La Roma batte il Parma e riprende il quinto posto

La Roma, in campo con una patch speciale per il Maestro Ennio Morricone, vince in rimonta contro il Parma (2-1), risalendo la china dopo un rigore di Kucka. Sullo 0-1 palo di Pellegrini. I ducali recriminano per un tocco di braccio di Mancini in area al 73′ che Fabbri ha ritenuto non punibile. Dopo tre sconfitte di fila, la Roma torna alla vittoria e resta aggrappata al quinto posto. Lo fa per Morricone (ricordato con una patch speciale sulla maglia), ma lo fa anche per sé stessa, per ridare dignità ad una classifica sempre più delicata. Respinto il primo assalto del Milan che, dopo avere rimesso la testa avanti per qualche ora, ripiomba a -2 dalla squadra di Fonseca, in zona preliminare di Europa League.

La cronaca. Dopo appena 7′ Cornelius è andato via in verticale a Cristante che lo ha toccato in area. Mazzoleni dal Var ha segnalato a Fabbri il rigore che Kucka ha trasformato. La Roma ha reagito subito e, dopo avere impegnato Sepe con Peres, ha sfiorato il pari con un destro in diagonale di Pellegrini che ha centrato in pieno il palo. Il Parma si è limitato a lasciare giocare gli avversari chiudendosi con ordine ma ha finito per pagare l’atteggiamento passivo. Al 40′ i giallorossi hanno pareggiato con Mkhitaryan, bravo a girare in rete un centro dalla destra di Peres, intelligente a vincere un rimpallo con Pezzella. La Roma ha insistito ma si è divorata il 2-1 prima della fine del tempo con Ibanez che di testa, su calcio d’angolo, non ha trovato di un nulla lo specchio da pochi passi.

D’Aversa dopo l’intervallo ha deciso di coprirsi meglio a centrocampo inserendo Kurtic al posto di Cornelius ma a beffare il tecnico gialloblu è stato un infortunio occorso momentaneamente a Darmian a centrocampo.
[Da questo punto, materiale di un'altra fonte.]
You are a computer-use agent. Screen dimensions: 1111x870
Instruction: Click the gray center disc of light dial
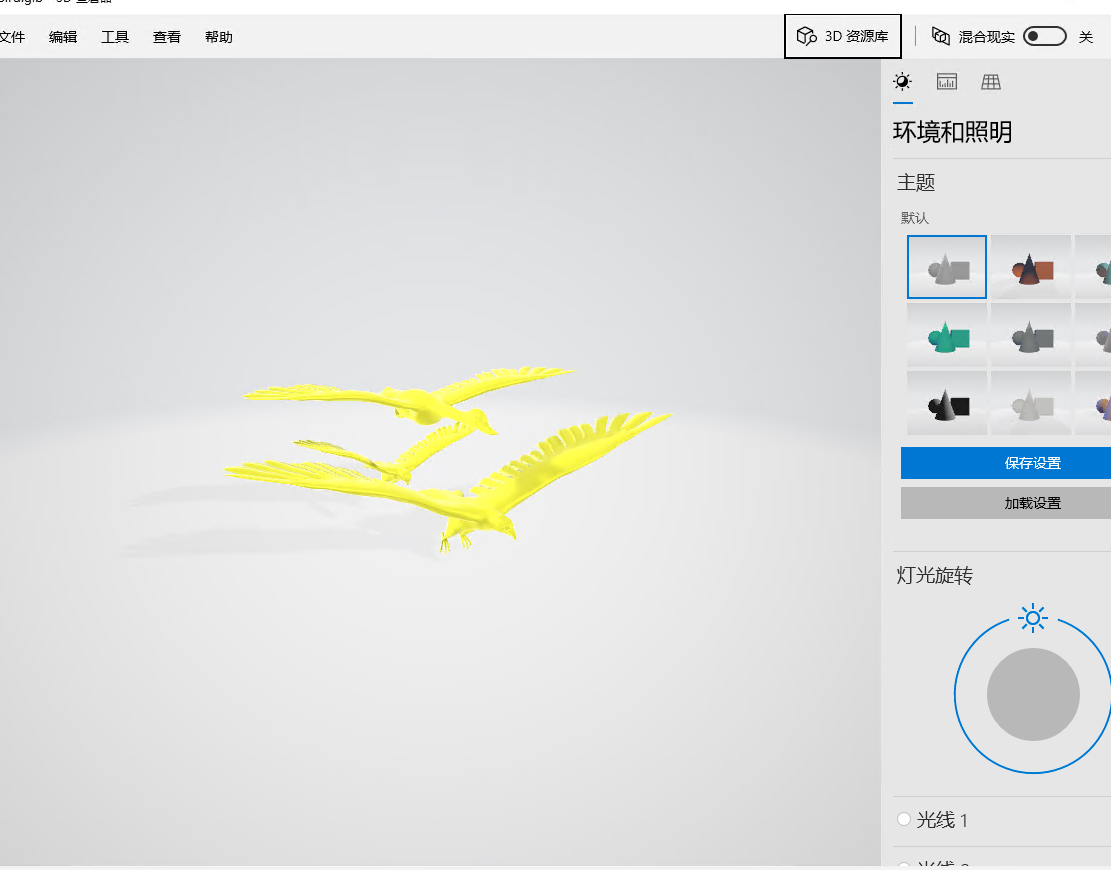click(x=1033, y=694)
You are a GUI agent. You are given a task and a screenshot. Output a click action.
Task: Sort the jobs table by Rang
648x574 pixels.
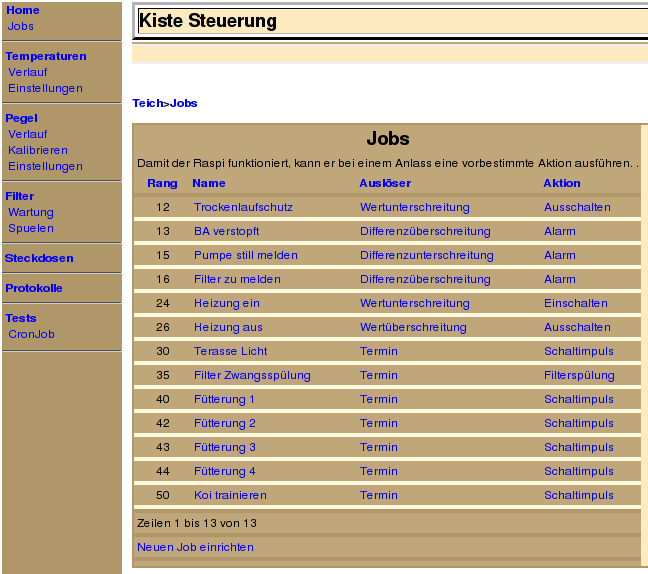pos(162,183)
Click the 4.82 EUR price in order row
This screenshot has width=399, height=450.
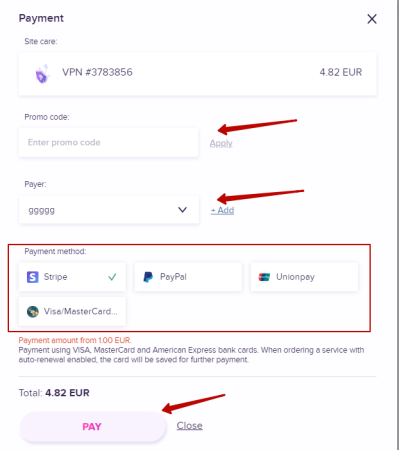click(341, 72)
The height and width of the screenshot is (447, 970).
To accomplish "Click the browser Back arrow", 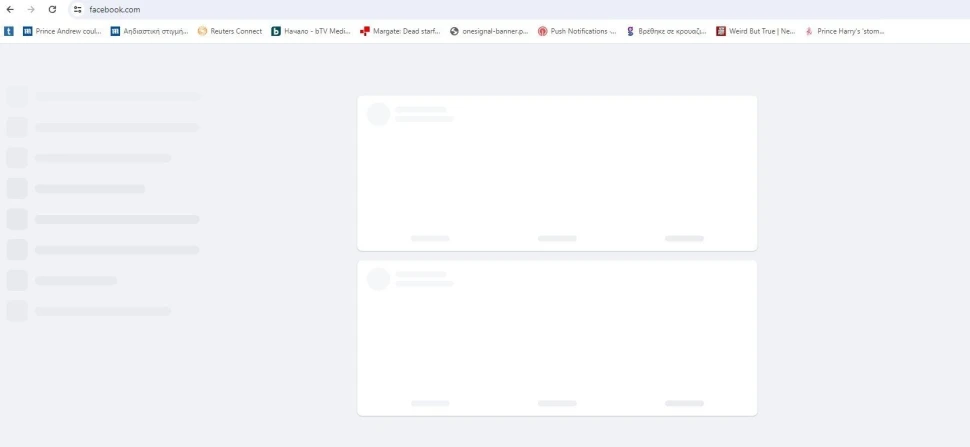I will [10, 9].
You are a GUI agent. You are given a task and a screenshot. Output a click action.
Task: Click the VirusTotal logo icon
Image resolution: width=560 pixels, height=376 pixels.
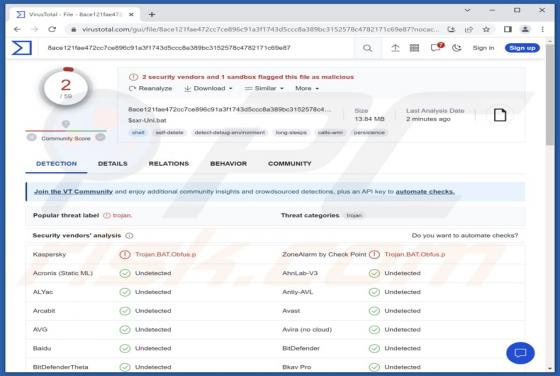click(x=22, y=48)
Appena l’esterno è uscito a farsi medicare la Roma ha approfittato delll’uomo in più per passare. Mkhitaryan ha servito Veretout che davanti ha trovato una prateria e ha infilato Sepe con un gran destro a fil di palo da 25 mt.

I tre punti, comunque, servono a dare ai giallorossi ossigeno. A Brescia però, senza gli squalificati Cristante e Mkhitaryan, Fonseca dovrà di nuovo inventarsi qualche nuova alchimia per trovare continuità di risultati.